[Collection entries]
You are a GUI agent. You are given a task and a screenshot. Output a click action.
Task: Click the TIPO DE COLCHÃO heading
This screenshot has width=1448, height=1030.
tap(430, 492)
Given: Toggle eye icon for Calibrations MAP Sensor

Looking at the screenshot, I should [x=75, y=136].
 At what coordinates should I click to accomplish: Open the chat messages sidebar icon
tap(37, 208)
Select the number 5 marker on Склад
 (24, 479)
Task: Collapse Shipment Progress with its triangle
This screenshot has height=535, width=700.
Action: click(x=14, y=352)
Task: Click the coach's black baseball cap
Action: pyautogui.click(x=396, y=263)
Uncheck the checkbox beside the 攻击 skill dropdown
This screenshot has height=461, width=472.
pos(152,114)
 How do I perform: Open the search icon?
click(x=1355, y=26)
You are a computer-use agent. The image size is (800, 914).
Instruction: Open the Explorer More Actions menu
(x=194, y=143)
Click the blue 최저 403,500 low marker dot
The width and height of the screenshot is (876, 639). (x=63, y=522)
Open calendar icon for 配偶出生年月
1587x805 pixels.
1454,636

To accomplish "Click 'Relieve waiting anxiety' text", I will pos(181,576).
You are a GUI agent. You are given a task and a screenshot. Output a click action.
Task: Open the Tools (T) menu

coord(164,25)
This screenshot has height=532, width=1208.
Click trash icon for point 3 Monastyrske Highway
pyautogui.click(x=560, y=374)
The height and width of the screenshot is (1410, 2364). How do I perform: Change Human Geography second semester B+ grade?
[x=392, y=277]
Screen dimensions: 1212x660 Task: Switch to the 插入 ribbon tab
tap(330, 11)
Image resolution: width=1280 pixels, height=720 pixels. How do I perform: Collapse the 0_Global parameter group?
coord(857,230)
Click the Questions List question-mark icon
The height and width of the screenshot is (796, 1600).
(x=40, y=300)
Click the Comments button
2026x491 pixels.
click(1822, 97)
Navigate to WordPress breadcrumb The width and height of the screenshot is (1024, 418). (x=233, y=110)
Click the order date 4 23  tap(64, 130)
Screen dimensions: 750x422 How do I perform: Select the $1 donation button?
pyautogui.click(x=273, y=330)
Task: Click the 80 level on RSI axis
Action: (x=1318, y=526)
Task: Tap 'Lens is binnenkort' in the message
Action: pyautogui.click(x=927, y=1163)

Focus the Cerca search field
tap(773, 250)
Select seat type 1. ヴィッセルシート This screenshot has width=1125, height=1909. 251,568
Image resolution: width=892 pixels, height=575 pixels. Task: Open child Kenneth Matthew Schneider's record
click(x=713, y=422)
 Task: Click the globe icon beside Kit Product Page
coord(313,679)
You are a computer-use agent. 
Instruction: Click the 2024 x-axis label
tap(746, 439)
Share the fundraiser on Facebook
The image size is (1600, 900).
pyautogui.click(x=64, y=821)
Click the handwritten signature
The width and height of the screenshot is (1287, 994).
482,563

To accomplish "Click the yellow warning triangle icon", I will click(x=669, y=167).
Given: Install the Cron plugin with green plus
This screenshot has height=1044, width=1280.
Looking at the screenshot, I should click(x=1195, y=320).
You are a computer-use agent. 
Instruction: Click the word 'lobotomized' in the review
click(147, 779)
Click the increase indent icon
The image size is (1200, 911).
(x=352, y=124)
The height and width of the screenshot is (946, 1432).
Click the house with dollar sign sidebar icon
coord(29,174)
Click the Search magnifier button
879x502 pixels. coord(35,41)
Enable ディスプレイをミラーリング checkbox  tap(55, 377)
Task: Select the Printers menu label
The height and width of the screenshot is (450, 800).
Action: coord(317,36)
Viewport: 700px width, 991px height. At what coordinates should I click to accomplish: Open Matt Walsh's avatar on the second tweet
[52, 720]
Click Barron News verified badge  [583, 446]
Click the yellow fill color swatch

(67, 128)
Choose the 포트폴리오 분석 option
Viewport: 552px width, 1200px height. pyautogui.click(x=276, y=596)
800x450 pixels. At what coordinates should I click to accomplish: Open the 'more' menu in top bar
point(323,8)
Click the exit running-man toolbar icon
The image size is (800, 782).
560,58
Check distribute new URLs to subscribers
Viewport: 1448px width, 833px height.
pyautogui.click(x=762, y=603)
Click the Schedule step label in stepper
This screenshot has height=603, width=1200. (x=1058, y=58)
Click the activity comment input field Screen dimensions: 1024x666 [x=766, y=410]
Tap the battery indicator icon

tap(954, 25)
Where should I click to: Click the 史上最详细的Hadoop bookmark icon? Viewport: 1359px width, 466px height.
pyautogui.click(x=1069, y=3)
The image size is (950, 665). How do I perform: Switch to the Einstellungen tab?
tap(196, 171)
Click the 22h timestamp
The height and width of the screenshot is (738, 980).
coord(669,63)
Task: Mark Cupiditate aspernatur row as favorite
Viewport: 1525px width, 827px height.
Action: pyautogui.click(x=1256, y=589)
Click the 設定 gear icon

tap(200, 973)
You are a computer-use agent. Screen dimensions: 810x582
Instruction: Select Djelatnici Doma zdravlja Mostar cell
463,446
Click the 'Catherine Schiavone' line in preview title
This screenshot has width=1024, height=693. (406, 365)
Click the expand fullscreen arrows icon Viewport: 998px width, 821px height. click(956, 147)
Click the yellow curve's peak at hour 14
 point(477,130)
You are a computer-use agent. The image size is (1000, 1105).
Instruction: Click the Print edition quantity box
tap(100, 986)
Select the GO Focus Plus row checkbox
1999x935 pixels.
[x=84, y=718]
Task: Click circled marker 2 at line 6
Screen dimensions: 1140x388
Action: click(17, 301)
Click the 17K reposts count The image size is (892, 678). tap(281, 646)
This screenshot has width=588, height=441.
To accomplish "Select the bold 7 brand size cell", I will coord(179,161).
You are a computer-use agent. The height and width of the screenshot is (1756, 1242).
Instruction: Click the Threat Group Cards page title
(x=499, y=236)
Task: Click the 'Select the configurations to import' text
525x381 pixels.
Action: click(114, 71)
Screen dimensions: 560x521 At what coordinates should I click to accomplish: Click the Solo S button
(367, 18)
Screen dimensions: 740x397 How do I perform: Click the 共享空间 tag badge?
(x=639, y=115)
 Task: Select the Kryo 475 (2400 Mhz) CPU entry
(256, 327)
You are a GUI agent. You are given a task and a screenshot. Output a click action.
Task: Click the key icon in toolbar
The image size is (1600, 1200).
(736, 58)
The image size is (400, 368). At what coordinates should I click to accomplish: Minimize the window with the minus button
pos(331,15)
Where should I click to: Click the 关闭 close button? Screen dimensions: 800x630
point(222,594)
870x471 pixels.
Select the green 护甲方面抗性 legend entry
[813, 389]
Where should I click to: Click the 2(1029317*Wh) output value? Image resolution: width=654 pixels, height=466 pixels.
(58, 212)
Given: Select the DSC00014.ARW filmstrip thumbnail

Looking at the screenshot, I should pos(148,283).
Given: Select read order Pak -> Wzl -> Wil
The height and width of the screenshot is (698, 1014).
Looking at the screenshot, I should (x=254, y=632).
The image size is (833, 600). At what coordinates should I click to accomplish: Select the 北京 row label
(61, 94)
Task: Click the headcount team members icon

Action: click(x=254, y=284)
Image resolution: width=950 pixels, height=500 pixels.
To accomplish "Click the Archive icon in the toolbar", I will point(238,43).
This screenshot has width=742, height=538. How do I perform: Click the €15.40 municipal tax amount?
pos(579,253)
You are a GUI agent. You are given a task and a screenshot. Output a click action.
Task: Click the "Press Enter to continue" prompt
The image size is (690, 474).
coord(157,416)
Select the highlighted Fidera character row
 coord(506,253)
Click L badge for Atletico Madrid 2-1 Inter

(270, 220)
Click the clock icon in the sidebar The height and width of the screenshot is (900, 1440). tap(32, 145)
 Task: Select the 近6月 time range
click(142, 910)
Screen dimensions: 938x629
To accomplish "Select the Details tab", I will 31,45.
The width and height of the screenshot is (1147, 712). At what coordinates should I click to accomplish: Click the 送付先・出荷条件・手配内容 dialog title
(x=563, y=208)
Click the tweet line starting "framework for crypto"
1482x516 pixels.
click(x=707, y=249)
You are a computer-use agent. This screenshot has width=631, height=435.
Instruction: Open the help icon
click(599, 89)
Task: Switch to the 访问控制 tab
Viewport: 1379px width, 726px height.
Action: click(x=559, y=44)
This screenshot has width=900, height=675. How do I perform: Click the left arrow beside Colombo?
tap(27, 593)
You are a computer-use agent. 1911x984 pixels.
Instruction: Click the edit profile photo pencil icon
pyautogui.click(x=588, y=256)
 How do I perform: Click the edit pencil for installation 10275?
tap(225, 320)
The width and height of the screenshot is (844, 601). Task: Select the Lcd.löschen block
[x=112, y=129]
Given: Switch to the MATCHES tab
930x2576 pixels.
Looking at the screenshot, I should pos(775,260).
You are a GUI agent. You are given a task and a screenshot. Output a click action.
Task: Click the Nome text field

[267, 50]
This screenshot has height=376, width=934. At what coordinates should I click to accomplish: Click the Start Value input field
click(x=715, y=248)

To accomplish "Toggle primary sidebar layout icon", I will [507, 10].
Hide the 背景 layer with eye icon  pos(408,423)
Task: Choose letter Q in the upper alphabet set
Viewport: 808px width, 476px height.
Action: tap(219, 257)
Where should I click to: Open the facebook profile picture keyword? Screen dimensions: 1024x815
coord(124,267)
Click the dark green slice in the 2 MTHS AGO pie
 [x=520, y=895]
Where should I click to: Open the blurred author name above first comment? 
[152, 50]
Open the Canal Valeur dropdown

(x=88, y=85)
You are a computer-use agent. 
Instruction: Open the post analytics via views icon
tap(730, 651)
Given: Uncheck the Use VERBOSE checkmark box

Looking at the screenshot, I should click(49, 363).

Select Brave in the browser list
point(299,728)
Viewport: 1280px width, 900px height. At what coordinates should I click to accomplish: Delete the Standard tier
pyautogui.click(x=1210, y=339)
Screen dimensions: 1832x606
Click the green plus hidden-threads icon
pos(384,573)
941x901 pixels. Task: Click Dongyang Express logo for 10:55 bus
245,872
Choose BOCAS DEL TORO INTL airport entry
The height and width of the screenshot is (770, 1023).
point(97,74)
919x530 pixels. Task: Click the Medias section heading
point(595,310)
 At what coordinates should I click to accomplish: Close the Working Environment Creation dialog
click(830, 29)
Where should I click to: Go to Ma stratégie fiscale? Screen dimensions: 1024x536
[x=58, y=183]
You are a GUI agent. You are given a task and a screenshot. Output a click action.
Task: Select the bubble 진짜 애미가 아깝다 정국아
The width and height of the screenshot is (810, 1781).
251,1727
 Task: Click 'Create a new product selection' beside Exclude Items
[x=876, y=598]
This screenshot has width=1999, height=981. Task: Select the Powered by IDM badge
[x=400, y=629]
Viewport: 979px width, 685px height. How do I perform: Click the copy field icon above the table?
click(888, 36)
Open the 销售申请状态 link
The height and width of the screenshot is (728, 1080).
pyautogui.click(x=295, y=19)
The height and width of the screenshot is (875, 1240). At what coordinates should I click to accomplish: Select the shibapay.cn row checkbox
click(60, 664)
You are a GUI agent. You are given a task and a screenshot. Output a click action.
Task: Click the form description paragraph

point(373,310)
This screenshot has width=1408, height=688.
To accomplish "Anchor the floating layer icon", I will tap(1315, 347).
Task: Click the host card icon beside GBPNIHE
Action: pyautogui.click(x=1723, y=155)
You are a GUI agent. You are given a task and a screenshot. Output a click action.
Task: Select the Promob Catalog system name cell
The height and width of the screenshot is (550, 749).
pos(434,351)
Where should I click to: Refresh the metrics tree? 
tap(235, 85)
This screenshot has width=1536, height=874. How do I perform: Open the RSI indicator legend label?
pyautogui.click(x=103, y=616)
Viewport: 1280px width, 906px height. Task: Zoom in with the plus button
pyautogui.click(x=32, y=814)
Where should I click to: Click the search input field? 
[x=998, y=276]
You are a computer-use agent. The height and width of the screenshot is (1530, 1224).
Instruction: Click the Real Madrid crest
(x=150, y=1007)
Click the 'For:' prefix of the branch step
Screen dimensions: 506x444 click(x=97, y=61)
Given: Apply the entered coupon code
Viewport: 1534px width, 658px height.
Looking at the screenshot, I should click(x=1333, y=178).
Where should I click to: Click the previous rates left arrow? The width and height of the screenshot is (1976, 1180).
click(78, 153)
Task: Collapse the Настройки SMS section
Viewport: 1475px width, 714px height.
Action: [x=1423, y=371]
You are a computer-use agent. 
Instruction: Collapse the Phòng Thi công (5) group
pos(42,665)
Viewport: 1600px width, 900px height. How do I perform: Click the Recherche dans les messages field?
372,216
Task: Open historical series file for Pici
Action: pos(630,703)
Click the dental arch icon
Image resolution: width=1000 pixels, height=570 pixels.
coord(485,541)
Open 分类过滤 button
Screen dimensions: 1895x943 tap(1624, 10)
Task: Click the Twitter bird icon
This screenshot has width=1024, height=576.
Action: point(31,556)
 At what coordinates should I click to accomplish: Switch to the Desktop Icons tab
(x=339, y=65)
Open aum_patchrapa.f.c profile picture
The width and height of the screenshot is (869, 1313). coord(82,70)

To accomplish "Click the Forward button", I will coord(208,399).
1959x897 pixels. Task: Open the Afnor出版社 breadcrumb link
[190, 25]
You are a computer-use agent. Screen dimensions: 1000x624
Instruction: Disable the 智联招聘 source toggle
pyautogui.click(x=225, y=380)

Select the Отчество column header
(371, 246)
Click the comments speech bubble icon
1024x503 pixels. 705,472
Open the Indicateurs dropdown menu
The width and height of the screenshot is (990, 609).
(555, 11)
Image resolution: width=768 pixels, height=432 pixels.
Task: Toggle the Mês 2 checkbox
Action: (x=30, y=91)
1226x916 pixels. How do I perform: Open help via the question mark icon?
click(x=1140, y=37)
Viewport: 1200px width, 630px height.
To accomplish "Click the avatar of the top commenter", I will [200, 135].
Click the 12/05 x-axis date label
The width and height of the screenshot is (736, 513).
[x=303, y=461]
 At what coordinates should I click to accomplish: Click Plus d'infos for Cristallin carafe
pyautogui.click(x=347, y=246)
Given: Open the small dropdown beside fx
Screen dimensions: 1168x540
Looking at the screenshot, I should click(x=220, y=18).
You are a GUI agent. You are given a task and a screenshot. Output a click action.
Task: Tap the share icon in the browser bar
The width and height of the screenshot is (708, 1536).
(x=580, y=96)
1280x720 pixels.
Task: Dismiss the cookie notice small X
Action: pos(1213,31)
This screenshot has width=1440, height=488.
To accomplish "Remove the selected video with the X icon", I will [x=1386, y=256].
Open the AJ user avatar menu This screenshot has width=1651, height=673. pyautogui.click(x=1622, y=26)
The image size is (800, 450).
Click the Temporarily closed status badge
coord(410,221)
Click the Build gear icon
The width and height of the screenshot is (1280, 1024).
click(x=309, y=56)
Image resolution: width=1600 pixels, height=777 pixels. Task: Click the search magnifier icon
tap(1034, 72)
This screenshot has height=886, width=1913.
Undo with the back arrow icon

## YOUR GOAL:
Copy exactly the lines above, starting at the opening line and finishing at the line in which "Click the order" occurs.

## SOLUTION BELOW:
You are a GUI agent. You are given a task and a screenshot. Output a click action.
Task: Click the TIPO DE COLCHÃO heading
This screenshot has width=1448, height=1030.
tap(430, 492)
Given: Toggle eye icon for Calibrations MAP Sensor

Looking at the screenshot, I should [x=75, y=136].
 At what coordinates should I click to accomplish: Open the chat messages sidebar icon
tap(37, 208)
Select the number 5 marker on Склад
 (24, 479)
Task: Collapse Shipment Progress with its triangle
This screenshot has height=535, width=700.
Action: click(x=14, y=352)
Task: Click the coach's black baseball cap
Action: pyautogui.click(x=396, y=263)
Uncheck the checkbox beside the 攻击 skill dropdown
This screenshot has height=461, width=472.
pos(152,114)
 How do I perform: Open the search icon?
click(x=1355, y=26)
You are a computer-use agent. The image size is (800, 914).
Instruction: Open the Explorer More Actions menu
(x=194, y=143)
Click the blue 최저 403,500 low marker dot
The width and height of the screenshot is (876, 639). (x=63, y=522)
Open calendar icon for 配偶出生年月
1587x805 pixels.
1454,636

To accomplish "Click 'Relieve waiting anxiety' text", I will pos(181,576).
You are a GUI agent. You are given a task and a screenshot. Output a click action.
Task: Open the Tools (T) menu

coord(164,25)
This screenshot has height=532, width=1208.
Click trash icon for point 3 Monastyrske Highway
pyautogui.click(x=560, y=374)
The height and width of the screenshot is (1410, 2364). How do I perform: Change Human Geography second semester B+ grade?
[x=392, y=277]
Screen dimensions: 1212x660 Task: Switch to the 插入 ribbon tab
tap(330, 11)
Image resolution: width=1280 pixels, height=720 pixels. How do I perform: Collapse the 0_Global parameter group?
coord(857,230)
Click the Questions List question-mark icon
The height and width of the screenshot is (796, 1600).
(x=40, y=300)
Click the Comments button
2026x491 pixels.
click(1822, 97)
Navigate to WordPress breadcrumb The width and height of the screenshot is (1024, 418). (x=233, y=110)
Click the order date 4 23  tap(64, 130)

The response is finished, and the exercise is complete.